Hosting a Super Bowl party? How to rein in costs

Adam Glanzman | Getty Images

Todd Gurley #30 of the Los Angeles Rams is tackled during the game against the New England Patriots at Gillette Stadium on December 4, 2016 in Foxboro, Massachusetts.

Hosting a Super Bowl party this weekend? You can still do that without throwing financial responsibility to the wind.

This year, Americans are set to spend the second-highest amount of money ever on their Super Bowl parties, according to a National Retail Federation (NRF) survey, which surveyed more than 7,000 adults from Jan. 2 to Jan. 9, before it was known which teams would play. Of those Americans planning to watch, 60.9 million plan on attending a party, 44 million people plan to host a party, and 13 million people will be watching at a bar, the NRF found.

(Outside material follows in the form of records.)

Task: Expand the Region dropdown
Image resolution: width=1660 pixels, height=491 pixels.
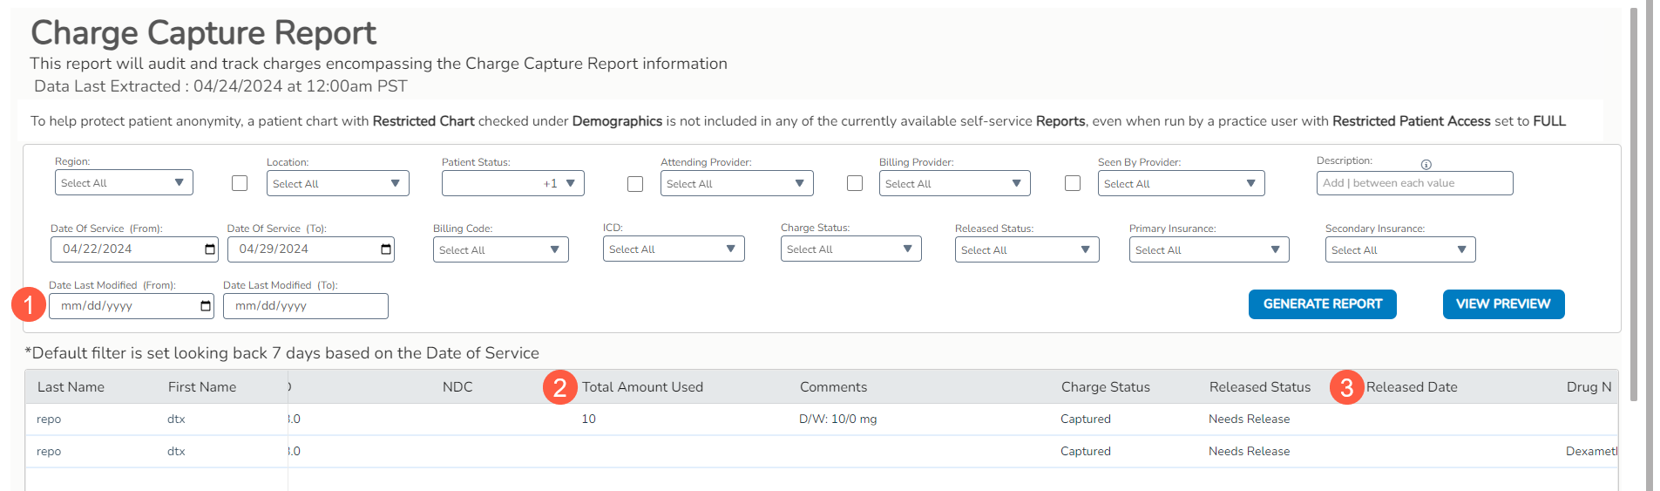Action: (123, 183)
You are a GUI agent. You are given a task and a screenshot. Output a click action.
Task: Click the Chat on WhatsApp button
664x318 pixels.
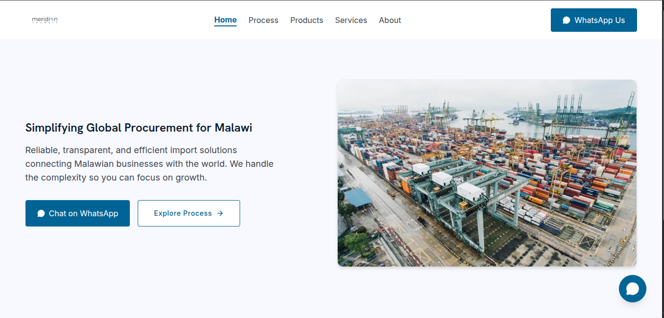click(77, 213)
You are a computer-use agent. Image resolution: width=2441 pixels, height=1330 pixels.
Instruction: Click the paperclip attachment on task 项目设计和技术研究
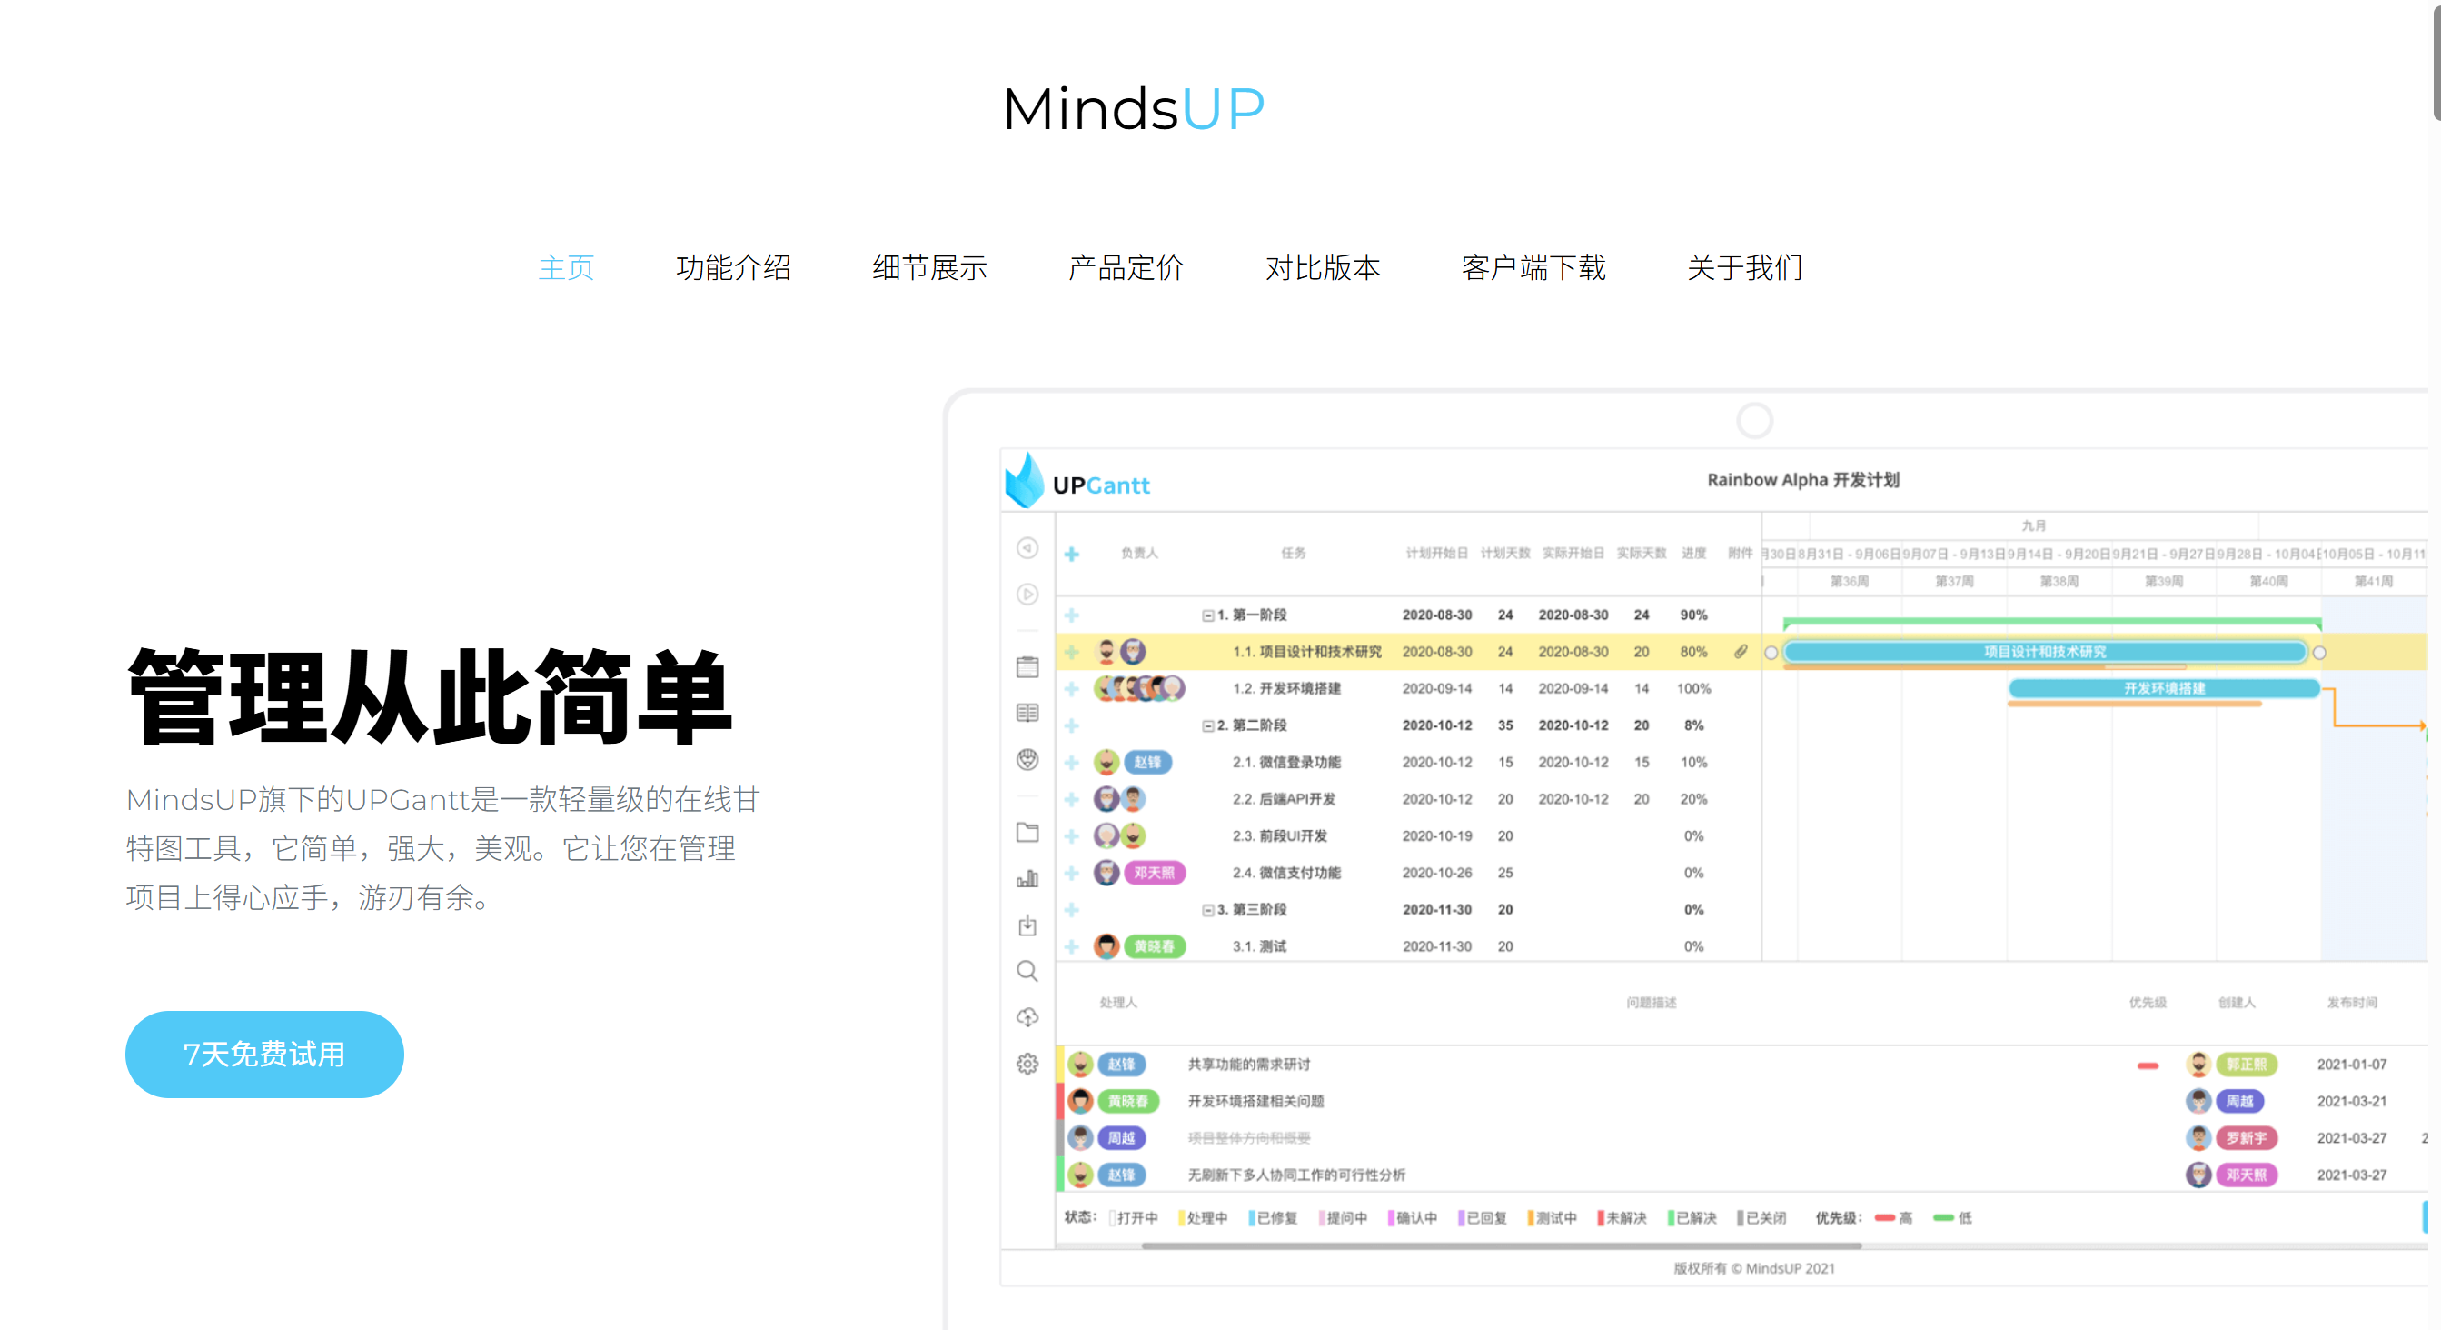click(1741, 651)
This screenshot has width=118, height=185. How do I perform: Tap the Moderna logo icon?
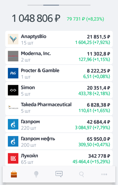point(13,56)
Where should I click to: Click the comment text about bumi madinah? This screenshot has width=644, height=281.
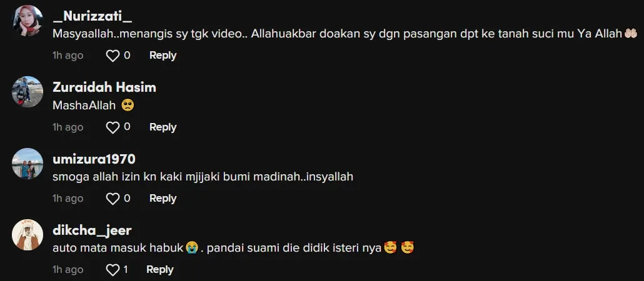click(203, 177)
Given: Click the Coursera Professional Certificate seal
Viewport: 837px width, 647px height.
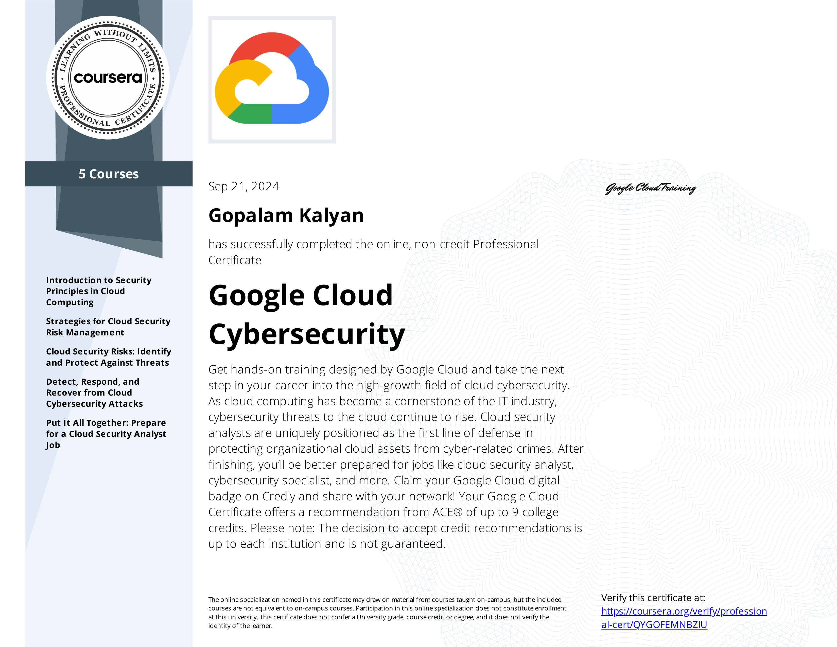Looking at the screenshot, I should (108, 78).
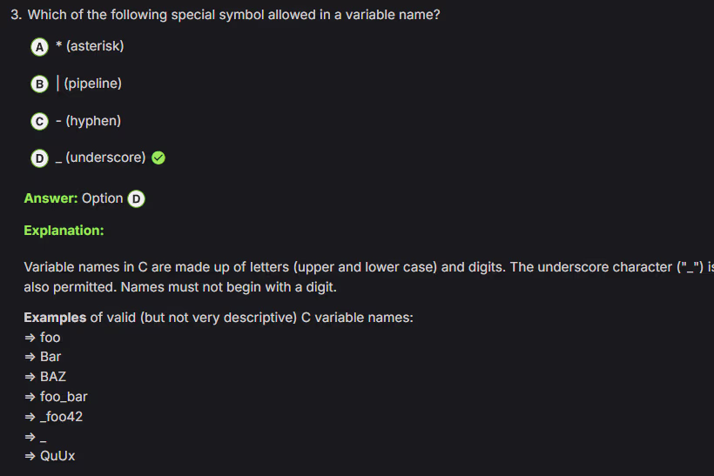This screenshot has height=476, width=714.
Task: Select option D circle icon
Action: (x=39, y=158)
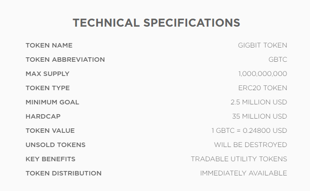This screenshot has height=191, width=310.
Task: Select the Max Supply label
Action: (x=47, y=74)
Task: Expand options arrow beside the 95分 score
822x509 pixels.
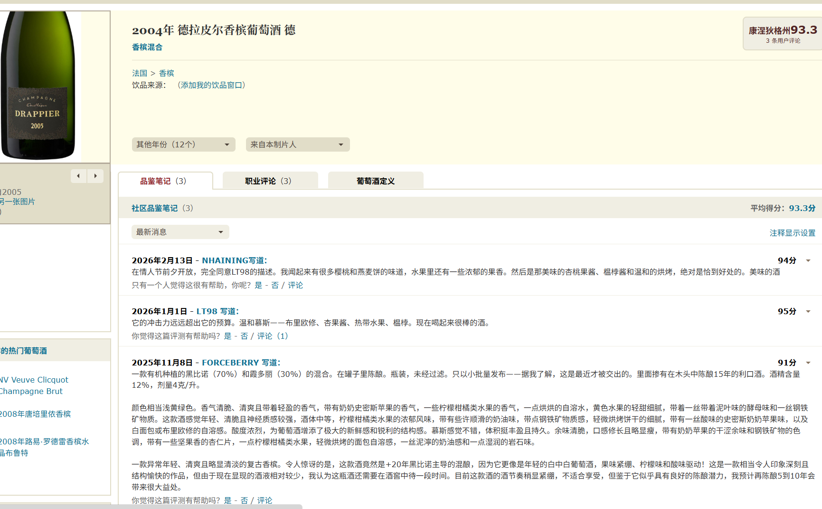Action: [x=808, y=311]
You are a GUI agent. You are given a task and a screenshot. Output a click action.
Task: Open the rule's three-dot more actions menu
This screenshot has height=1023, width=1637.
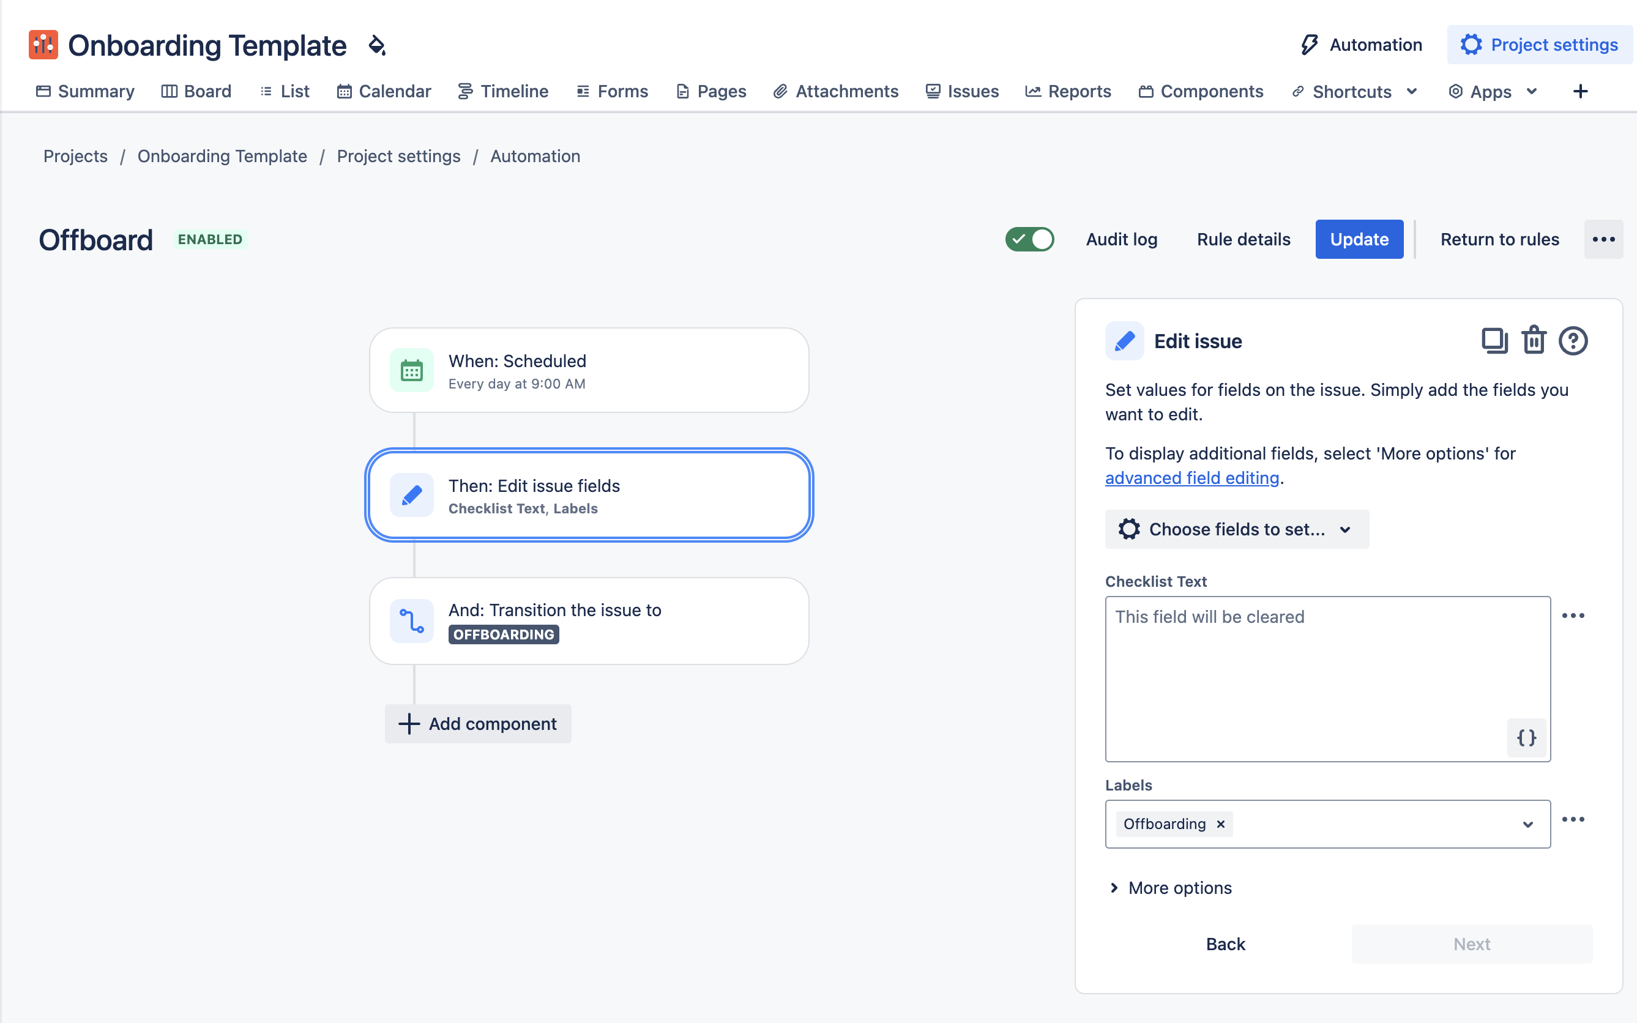1603,239

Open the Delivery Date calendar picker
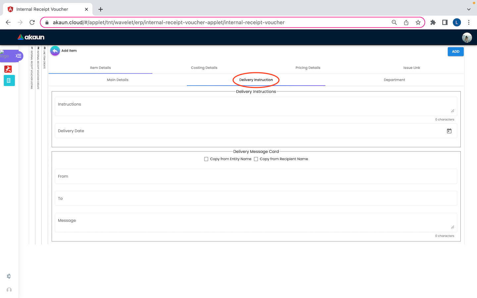pyautogui.click(x=449, y=131)
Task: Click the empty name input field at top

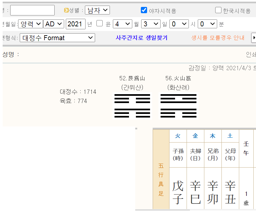Action: [32, 10]
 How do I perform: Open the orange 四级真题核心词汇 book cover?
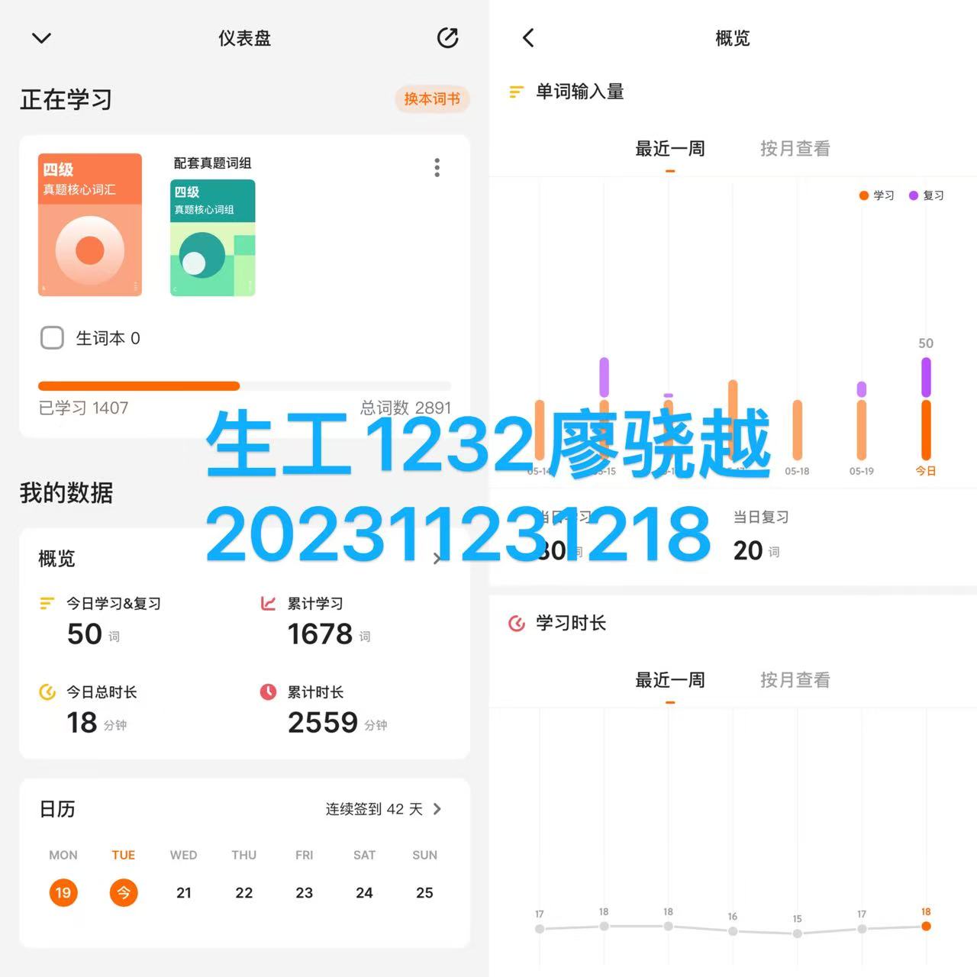coord(90,224)
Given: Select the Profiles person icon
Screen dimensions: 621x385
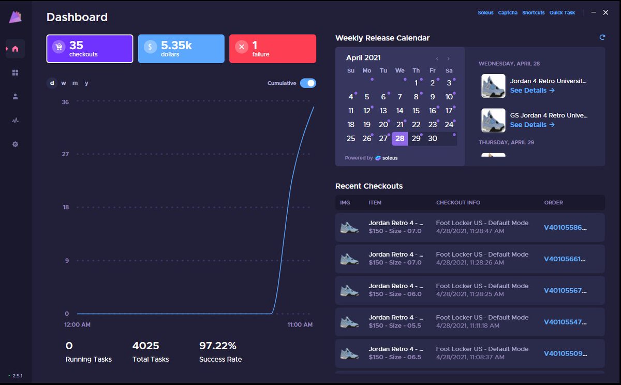Looking at the screenshot, I should coord(15,96).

People watching the big game will shell out an average of $81 a person, totaling in $14.8 billion, the NRF said. Football fans spent the most money during Super Bowl L back in 2016, when the Denver Broncos beat the Carolina Panthers. That year, the average was $82.19 per person, the retail association said.

Nearly 3 out of 4 of the respondents in the federation’s poll said they plan to watch the game this year. Yet the survey found that among the 35 to 44 age cohort, those game watchers were willing to spend the most on a Super Bowl fete–an average of $123.26.